Quantum Multi-Solution Bernoulli Search with Applications to Bitcoin's Post-Quantum Security

TL;DR

This paper investigates the quantum complexity of blockchain proof-of-work chains, introduces a new search problem, and analyzes Bitcoin's security against quantum adversaries, showing that classical security assumptions largely hold.

Contribution

It introduces the multi-solution Bernoulli search problem, extends quantum query complexity analysis, and applies these results to assess Bitcoin's security against quantum attacks.

Findings

Quantum strategies impact proof-of-work chain security.

Bitcoin backbone remains secure under bounded quantum queries.

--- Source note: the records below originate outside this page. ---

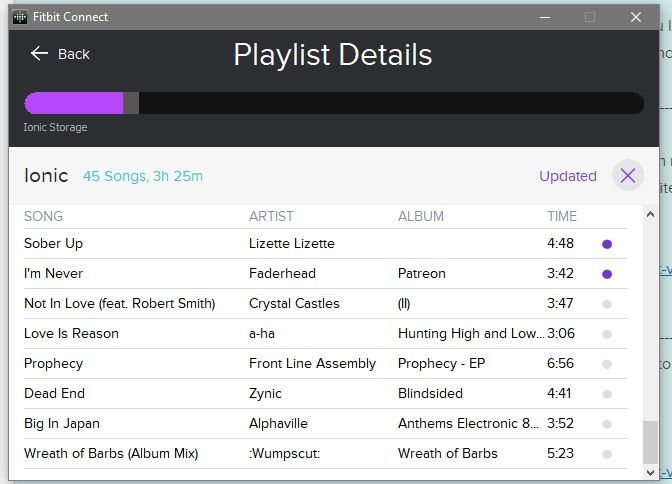Toggle sync dot for I'm Never

tap(607, 274)
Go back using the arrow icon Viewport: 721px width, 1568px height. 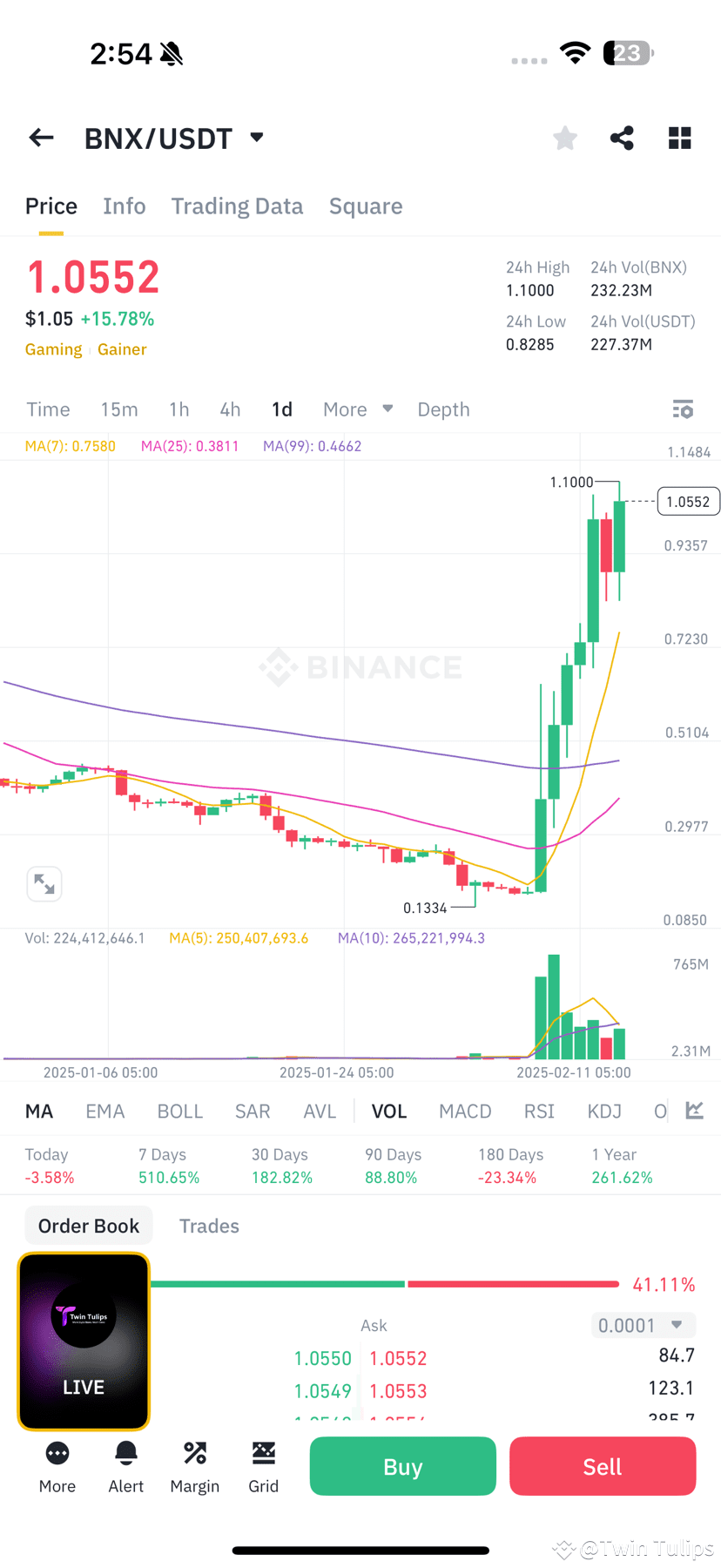[x=41, y=137]
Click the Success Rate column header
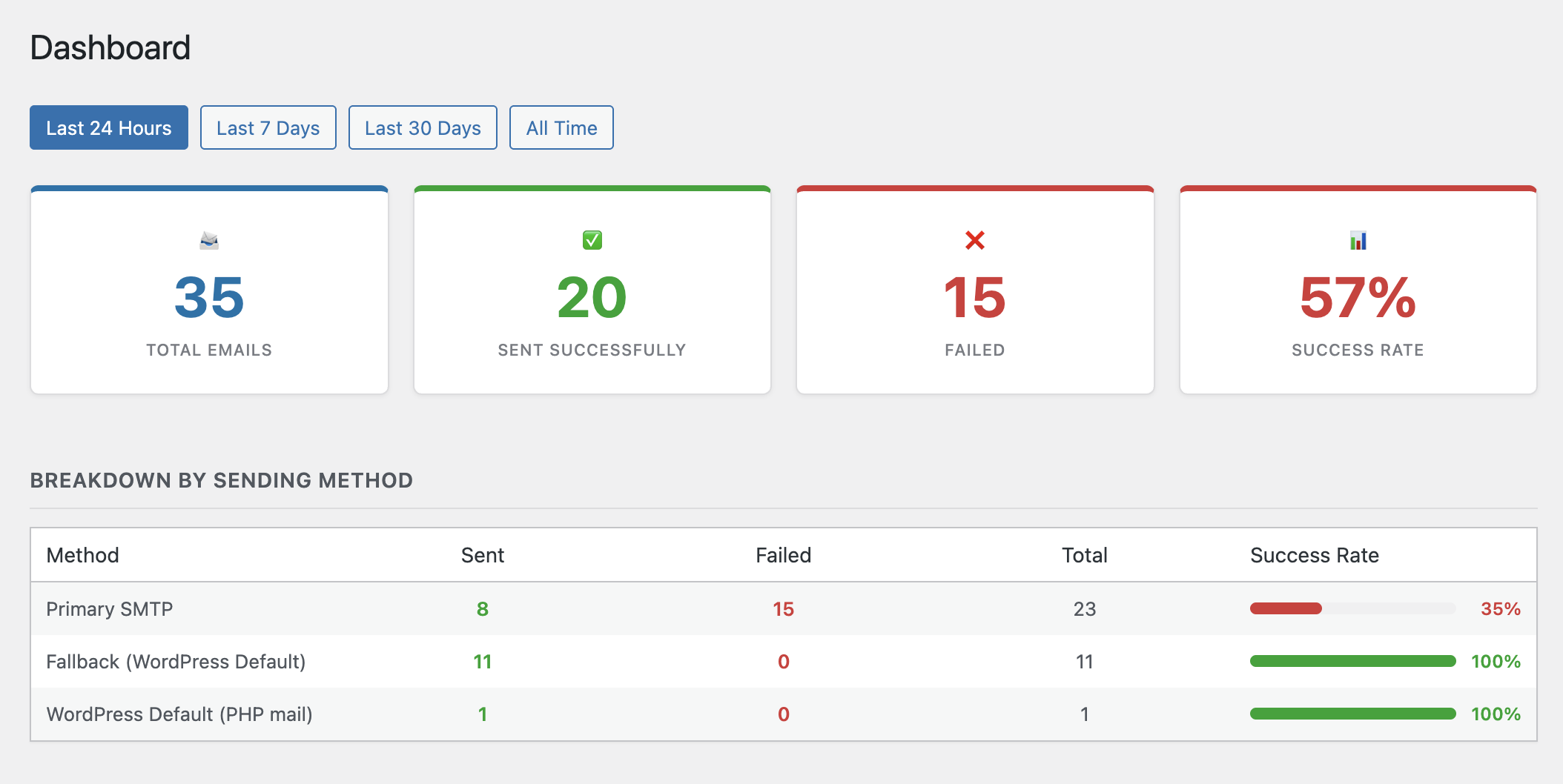The width and height of the screenshot is (1563, 784). point(1314,555)
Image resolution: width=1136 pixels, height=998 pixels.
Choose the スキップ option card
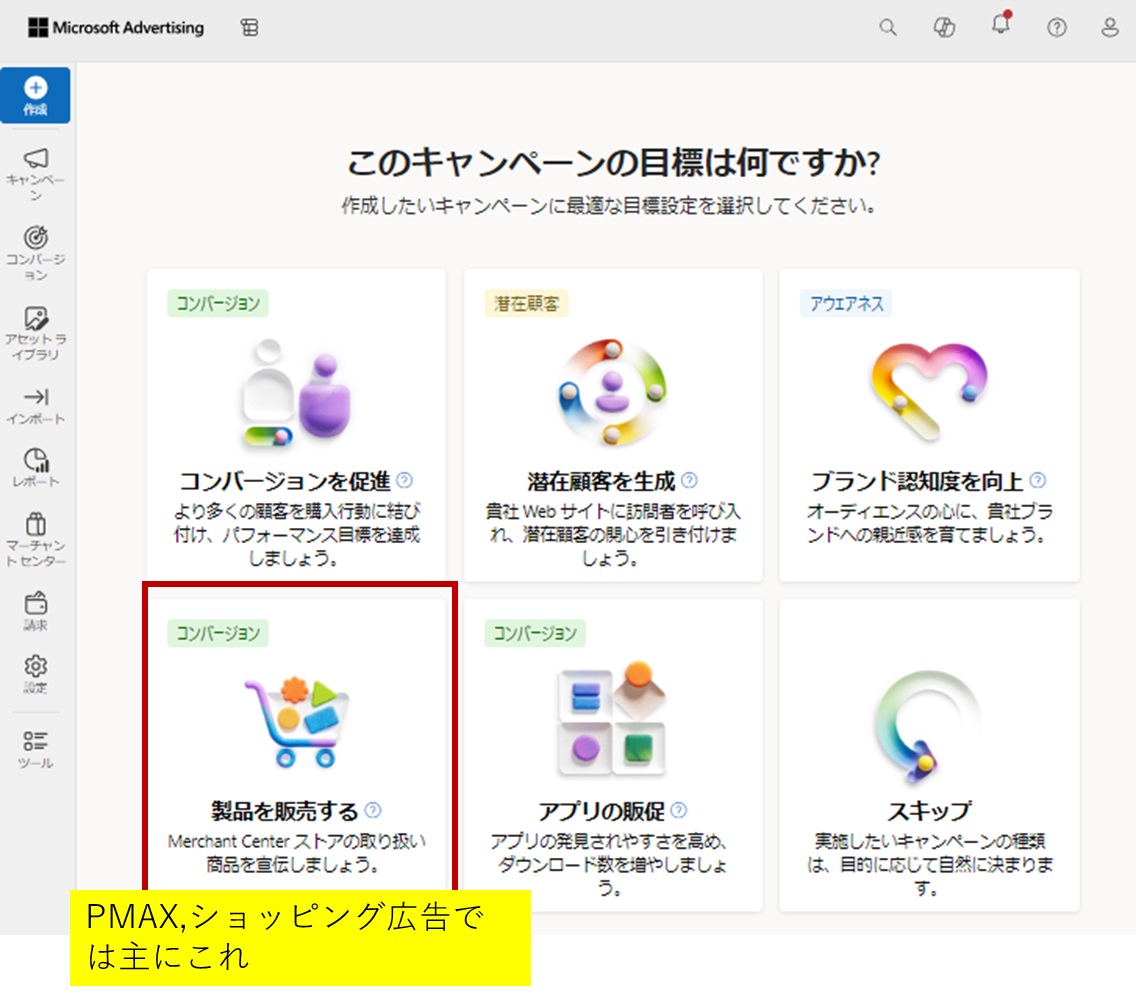(x=929, y=755)
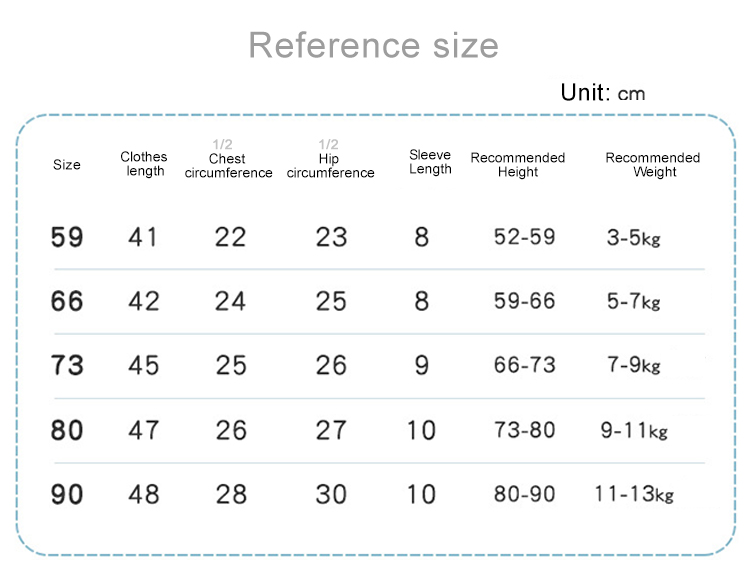This screenshot has width=750, height=568.
Task: Click the bold size 73 row label
Action: click(x=67, y=365)
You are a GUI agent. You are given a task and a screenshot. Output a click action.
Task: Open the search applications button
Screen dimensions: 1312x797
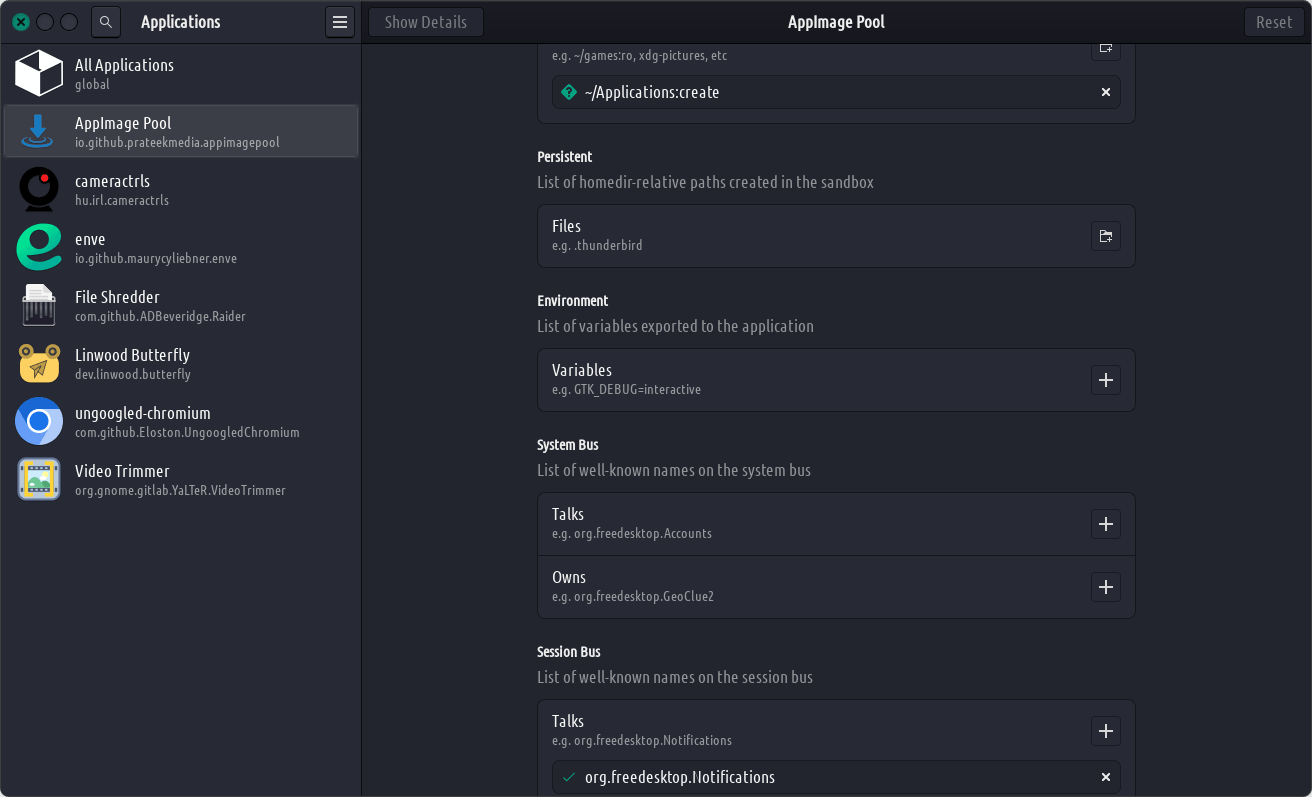106,22
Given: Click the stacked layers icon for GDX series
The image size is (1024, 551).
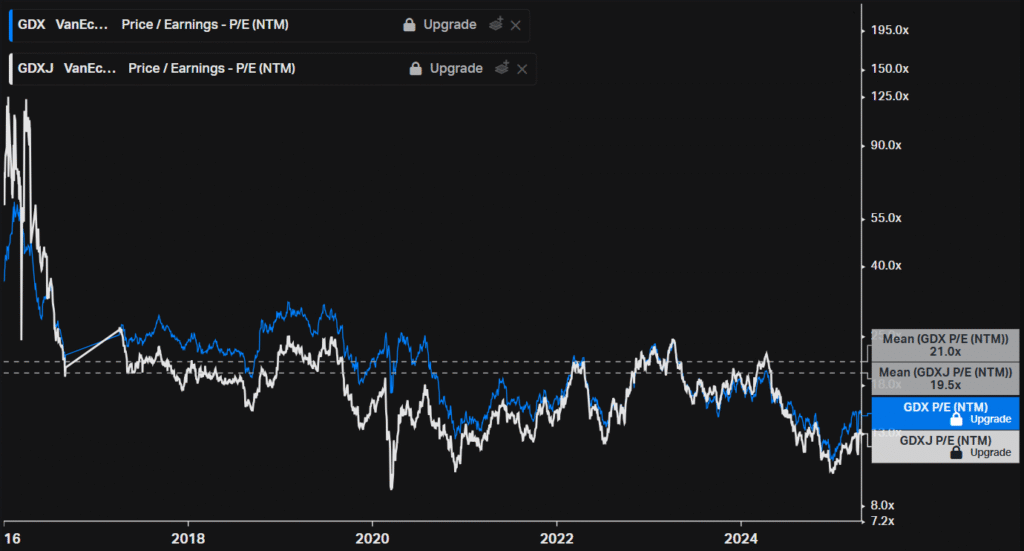Looking at the screenshot, I should [x=495, y=25].
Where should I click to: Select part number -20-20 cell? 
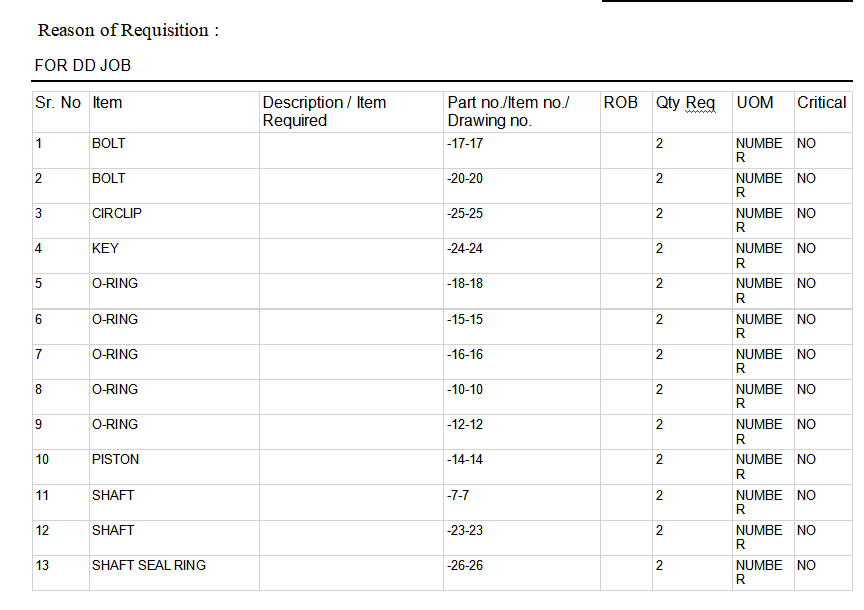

Quantum adversaries require similar wait times for safe settlement as classical ones.

Abstract

A proof of work (PoW) is an important cryptographic construct enabling a party to convince others that they invested some effort in solving a computational task. Arguably, its main impact has been in the setting of cryptocurrencies such as Bitcoin and its underlying blockchain protocol, which received significant attention in recent years due to its potential for various applications as well as for solving fundamental distributed computing questions in novel threat models. PoWs enable the linking of blocks in the blockchain data structure and thus the problem of interest is the feasibility of obtaining a sequence (chain) of such proofs. In this work, we examine the hardness of finding such chain of PoWs against quantum strategies. We prove that the chain of PoWs problem reduces to a problem we call multi-solution Bernoulli search, for which we establish its quantum query complexity. Effectively, this is an extension of a threshold direct product theorem to an average-case unstructured search problem. Our proof, adding to active recent efforts, simplifies and generalizes the recording technique of Zhandry (Crypto'19). As an application, we revisit the formal treatment of security of the core of the Bitcoin consensus protocol, the Bitcoin backbone (Eurocrypt'15), against quantum adversaries, while honest parties are classical and show that protocol's security holds under a quantum analogue of the classical ``honest majority'' assumption. Our analysis indicates that the security of Bitcoin backbone is guaranteed provided the number of adversarial quantum queries is bounded so that each quantum query is worth $O(p^{-1/2})$ classical ones, where $p$ is the success probability of a single classical query to the protocol's underlying hash function. Somewhat surprisingly, the wait time for safe settlement in the case of quantum adversaries matches the safe settlement time in the classical case.